■ **PASSAGE GIVEN**:
(begin)
As you can see here, though the number of pages in buffer is same before and after re-insertion, the bufferpool per index stats denote as it they are doubled. As the current behavior increments on btr_create_page ( which can be called while reusing the existing freed page ) and not decrementing the counter during btr_free_page.

Suggested fix:
Author: Pranay Motupalli <pranay@Pranays-Mac-mini.local>
Date:   Wed Nov 13 11:05:23 2024 -0800

    Decrement Bufferpool Per Index Stats during btr_free_page

diff --git a/storage/innobase/btr/btr0btr.cc b/storage/innobase/btr/btr0btr.cc
index 061a6f11fd2..eb1fe67f21d 100644
--- a/storage/innobase/btr/btr0btr.cc
+++ b/storage/innobase/btr/btr0btr.cc
@@ -607,6 +607,10 @@ void btr_page_free(dict_index_t *index, /*!< in: index tree */
   ut_ad(fil_page_index_page_check(block->frame));
   ut_ad(level != ULINT_UNDEFINED);
   btr_page_free_low(index, block, level, mtr);
+
+  if (level == 0) {
+    buf_stat_per_index->dec(index_id_t(index->space, index->id));
+  }
 }

 /** Sets the child node file address in a node pointer. */
[14 Nov 2024 7:10] MySQL Verification Team
Hello Pranay,

Thank you for the report and feedback.

regards,
Umesh
[25 Apr 2025 16:55] Morgan Tocker
Cross-linking to https://bugs.mysql.com/bug.php?id=112075 where this was previously reported and closed as a docs bug.

(It's not a docs bug. These statistics are used by the optimizer to compute costs).
[12 Jun 12:43] Jakub Lopuszanski
Posted by developer:
 
I believe this is the same bug as previously reported as
[Bug#30164033: N_CACHED_PAGES IN INFORMATION_SCHEMA.INNODB_CACHED_INDEXES ONLY INCREASES](https://mybug.mysql.oraclecorp.com/orabugs/site/bug.php?id=30164033)
(end)
Extend the bug thread about InnoDB per-index buffer pool statistics, picking up right after its final line.

■ **GIVEN MATERIAL**:
(begin)
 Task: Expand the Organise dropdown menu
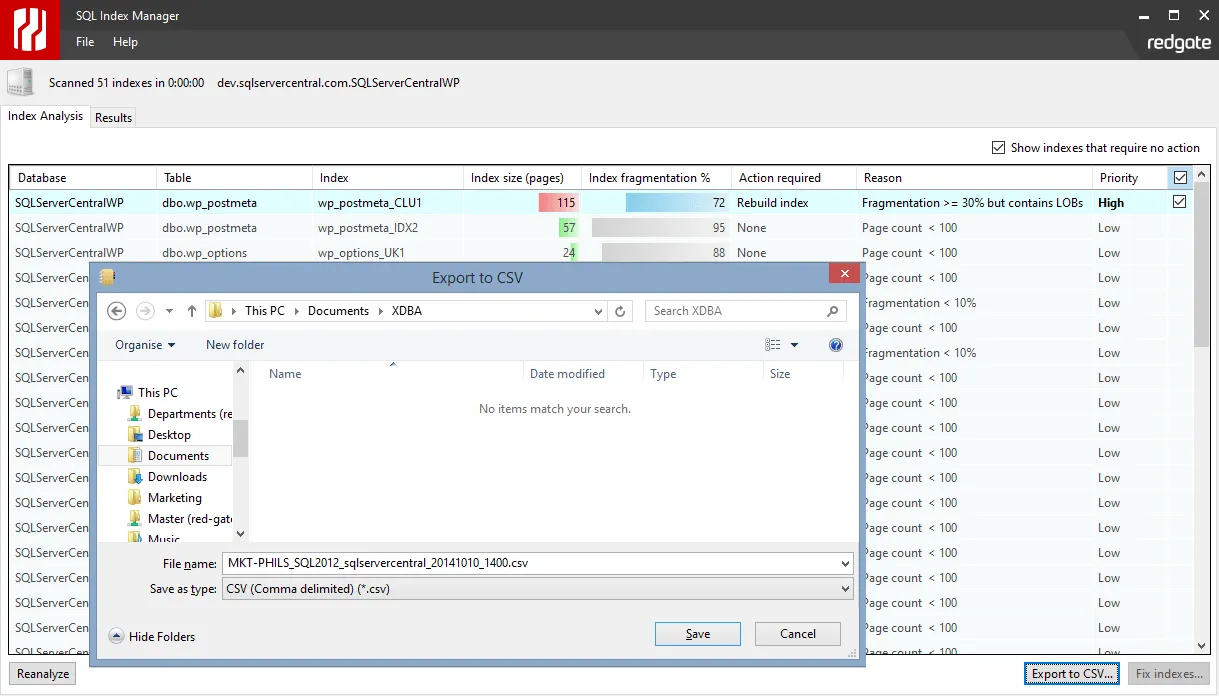pos(145,345)
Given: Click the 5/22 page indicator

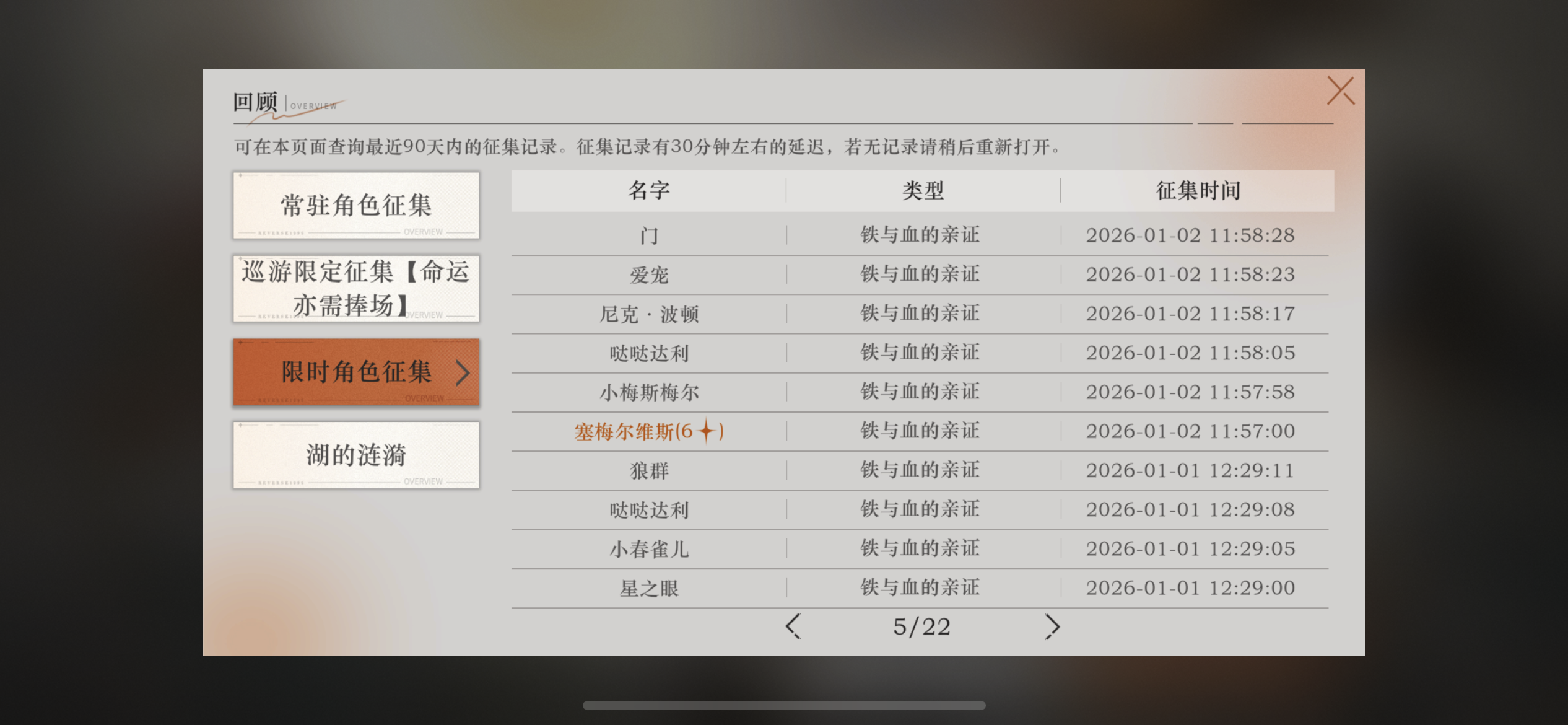Looking at the screenshot, I should (921, 626).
(end)
■ **EXERCISE RESPONSE**:
and
[Bug#35718252: innodb_cached_indexes.n_cached_pages reports crazy high numbers](https://mybug.mysql.oraclecorp.com/orabugs/site/bug.php?id=35718252)

The problem seems real, and has to do with the fact that there are several different concepts we often refer to as "freeing a page", and they got mixed up in such a way, that a page might get freed in the sense of being removed from B-tree index, but still remain in the BP's hashtable addressed by its page_id, i.e. not added to the BP's free list. Then it could be added back to the B-tree, by btr_page_create(), which would inc() the stats again(), leading to double-counting it. The dec()s happen only when a page buffer is moved to the BP's free list.

The intent from the code seems to be to properly track the number of pages from a given index which are currently in the BP's hashmap, which is in line with the old documentation, it's just that this edge case of reusing a page was missed.
I'll be fixing it using Bug#30164033 which is the oldest bug report for this issue which I could find.